A localidade mexicana de El Alberto cria uma falsa fronteira para o visitante ter a experiência de ser imigrante sem papéis

Parque Ecoalberto, onde simulam cruzar a fronteira com os EUA.
Parque Ecoalberto, onde simulam cruzar a fronteira com os EUA.ecoalberto

Quando a noite cai sobre as montanhas e os turistas entram nas suas barracas de acampamento, a localidade de El Alberto, no Estado de Hidalgo, centro do México, se transforma em uma fronteira. Há 11 anos esse vilarejo, de umas 800 pessoas, era um povoado fantasma. A maioria deixava suas terras para cruzar sem documentos a fronteira com os Estados Unidos. Mas a cada ano o risco de chegar ao outro lado se traduzia em menos histórias de sucesso e mais mortes. Por isso, decidiram montar o Ecoalberto, um parque ecológico que oferece atividades comuns, como canoagem, rapel ou tirolesa, e que, à noite, organiza uma caminhada noturna para todo aquele que quiser viver a experiência de ser um espalda mojada (costas molhada, o imigrante ilegal).
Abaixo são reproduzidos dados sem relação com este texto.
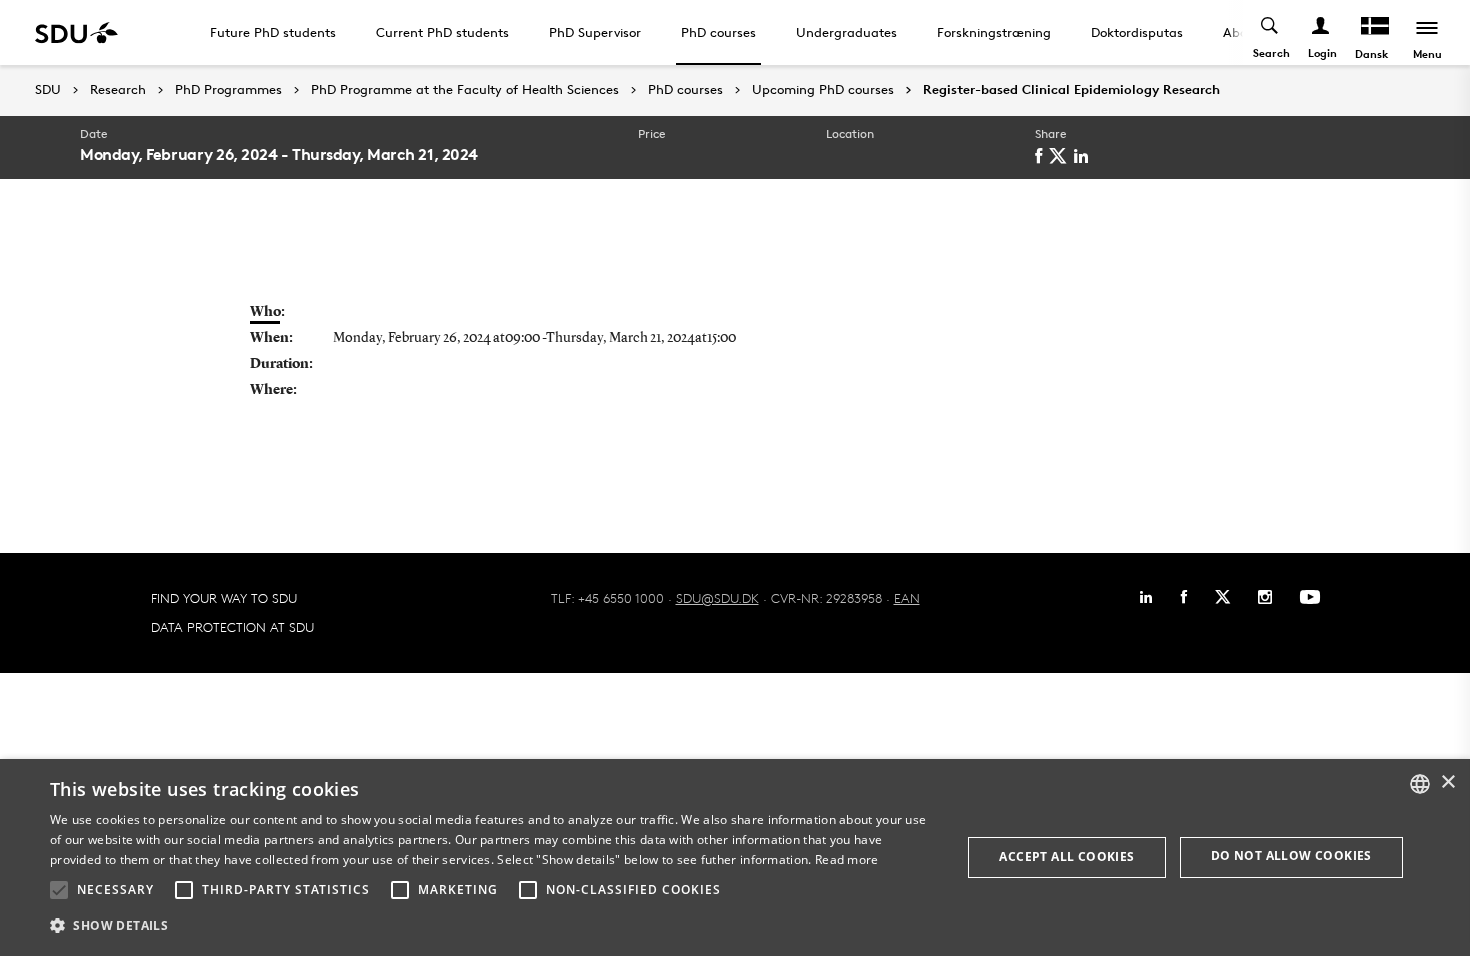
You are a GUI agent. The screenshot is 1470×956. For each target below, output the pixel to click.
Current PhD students (442, 32)
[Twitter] (1222, 597)
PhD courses (718, 32)
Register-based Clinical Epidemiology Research (1071, 90)
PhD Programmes (228, 90)
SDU (48, 89)
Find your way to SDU (224, 598)
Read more (847, 859)
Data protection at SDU (232, 627)
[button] (59, 890)
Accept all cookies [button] (1066, 856)
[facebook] (1042, 156)
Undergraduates (846, 32)
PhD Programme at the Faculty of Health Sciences (465, 90)
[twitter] (1061, 156)
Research (118, 90)
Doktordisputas (1137, 32)
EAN (907, 598)
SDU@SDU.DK (717, 598)
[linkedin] (1084, 156)
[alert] (735, 857)
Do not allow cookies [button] (1291, 855)
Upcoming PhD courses (823, 90)
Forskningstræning (994, 32)
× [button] (1447, 782)
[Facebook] (1184, 597)
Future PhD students (273, 32)
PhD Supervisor (595, 32)
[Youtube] (1310, 597)
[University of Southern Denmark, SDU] (76, 32)
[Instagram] (1265, 597)
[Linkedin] (1146, 597)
“A atividade nasce com o objetivo de conscientizar nossos jovens, mostrando-lhes que não devem tentar arriscar suas vidas buscando uma vida melhor em outro país”, é o que está escrito na sua página de Internet. Às oito da noite o Comander, um dos guias, faz a chamada:

-Todos busquem água, soro e Tecate (cerveja)…. Elena Pérez.

-Aqui.

-Ah mãezinha…. Suba na caminhonete.

Uns sete utilitários recolhem os participantes para levá-los à igreja da comunidade, de onde começa a caminhada, que custa 250 pesos (50 reais). As regras são claras: é proibido usar lanternas ou levar água, é preciso seguir e obedecer os coiotes (pessoas que orientam o caminho para cruzar a fronteira), se a migra (polícia norte-americana) ou os cholos (assaltantes) cercarem o grupo, este nunca deve delatar o nome do guia (só devem responder: viajamos sozinhos, vamos para o norte) e, principalmente, é preciso correr. Não deixar de correr.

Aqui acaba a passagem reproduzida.